Pathophysiological Reconstruction of a Tissue‐Specific Multiple‐Organ On‐A‐Chip for Type 2 Diabetes Emulation using 3D Cell Printing

Type 2 diabetes mellitus (T2D), a chronic complex disease with high prevalence, causes severe damage to various organs. T2D has many etiologies that have not been fully elucidated. Although various models have been created to understand T2D, reconstructing the tissue‐specific microenvironment and complications of T2D remain difficult. Therefore, a dynamic multiple‐organ on‐a‐chip that mimics T2D in a hyperglycemic environment and visceral adipose tissue (vAT) using 3D cell printing with decellularized extracellular matrix (dECM) bioinks is developed. This chip composed of separate compartments for the pancreas, adipose tissue, and liver, closely related to T2D, and a retinal compartment is added to confirm T2D complications. Furthermore, the pathological features of T2D are clearly revealed in the chip with vAT‐derived dECM bioink in a hyperglycemic environment. These pathological features caused cellular dysfunctions of the retinal compartment. Moreover, treated T2D medications on the chip showed clinically identical efficacy.
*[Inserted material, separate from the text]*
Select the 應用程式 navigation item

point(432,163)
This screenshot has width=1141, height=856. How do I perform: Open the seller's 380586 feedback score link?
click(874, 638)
The chip is suitable for recapitulating the key features of T2D and is a promising platform for drug testing and T2D complication research. Dynamic multiple‐organ on‐a‐chip using 3D cell printing with decellularized extracellular matrix (dECM) bioinks for reconstructing the tissue‐specific microenvironment of type 2 diabetes (T2D) and T2D complications is developed. The chip with vAT‐derived dECM (vadECM) bioink in a hyperglycemic environment shows more prominent pathophysiological features of T2D and is specialized in implementing T2D complications.